Perceba-se sem prestidigitações vulgares que mesmo a insensibilidade, a apatia, o rol de todos esses conceitos por onde poderás escolher mais em conta, à tua maneira, o que melhor se te adequar, não é contudo – e entenda-se bem! – acrítica. Todos os estados estão sujeitos a dinâmicas impeditivas que se cristalizem ad aeternum. Conserva-se finalmente (?) este como o dominante. Assim permanecerá até que ‘convenha’ solver-se por entre nada como a areia que à força de mais força se esquiva com maior afinco.
As saudades que tinha de ir ao Nicola, puxar por meias-dúzias de cigarros, café quente, que até a estação convida, e ficar indiferente na irrelevância dos pensamentos que se atravessam, se criam, ou que simplesmente correm de passagem. Cinzeiro estreito aconchegado por filtros entrevados, chávena vazia, horas passadas… indiferentemente ponho-me a andar, baixa adiante.

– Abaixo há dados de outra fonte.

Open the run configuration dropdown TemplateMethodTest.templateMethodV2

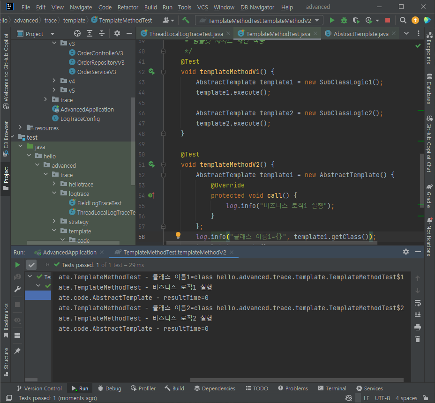(259, 21)
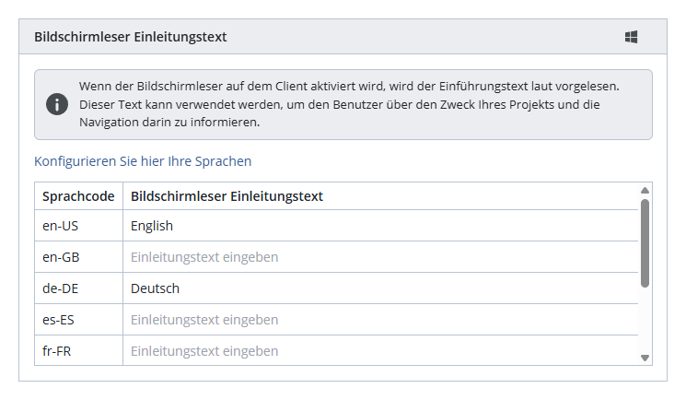The height and width of the screenshot is (400, 686).
Task: Select the es-ES language code cell
Action: [78, 320]
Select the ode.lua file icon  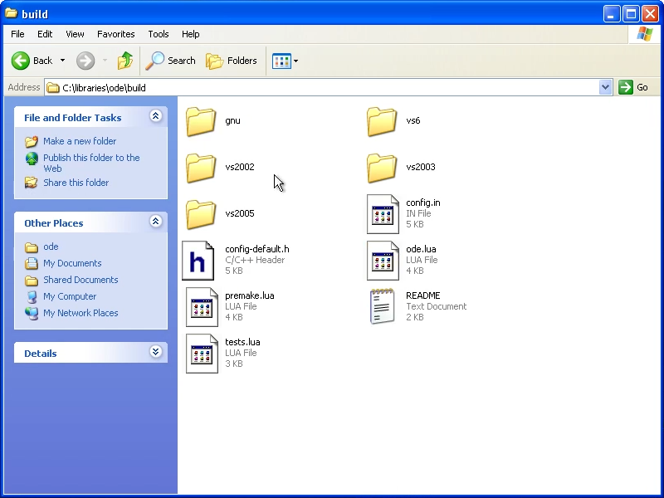point(383,260)
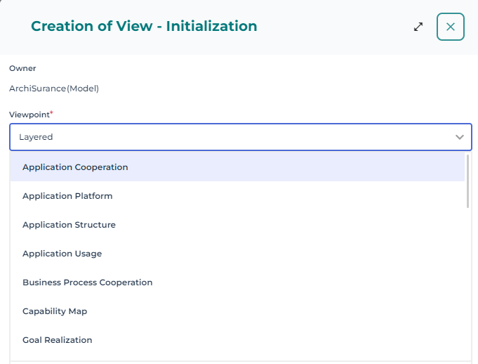Viewport: 478px width, 364px height.
Task: Click the dropdown list scrollbar thumb
Action: click(468, 181)
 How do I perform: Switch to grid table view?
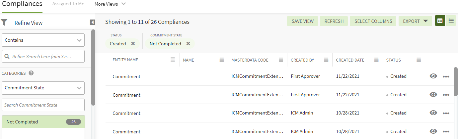(440, 21)
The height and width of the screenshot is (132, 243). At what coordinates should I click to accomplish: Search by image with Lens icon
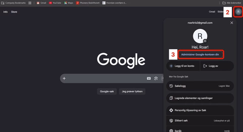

Súmula, parece que nada te contei; pouco importa, nem me lembro.

Publicado por PmA em novembro 7, 2005 02:18 PM
Comentários

Prefiro sical ;)

Afixado por: jacky em novembro 8, 2005 09:06 PM

A tua bela Sanita, já lá está :)

Obrigado
Abraço

Afixado por: Finurias / Sanitas em novembro 9, 2005 04:19 PM

Gostos não se discutem. Mas este Nicola é um monstro sagrado; de culto, mesmo - chegou(-me) para ficar. É daquelas coisas de saudades boas, como se diz por vezes. Terminando, jacky, no Nicola tem de se ser café nicola... heheheh. ;)

Constatei que sim.
Abraço, Finúrias.

Afixado por: PmA em novembro 11, 2005 01:10 PM

Já fui destinatário deste tipo de pseudo cartas de despedida. esta escrita causa-me calafrios.

Afixado por: sofia em fevereiro 20, 2006 10:19 AM

Mas não é uma carta de despedida. Mesmo fazendo apelo a que assim não fosse entendida sabia que não conseguiria passar a mensagem correcta. Não é mesmo, mais ainda por ser póstuma em tempo e talvez também em espaço; não nos podemos despedir de quem já não temos.
Gostei da expressão causar calafrios, ainda não me tinham dito essa mencionando palavras que escrevo; gostei e pronto.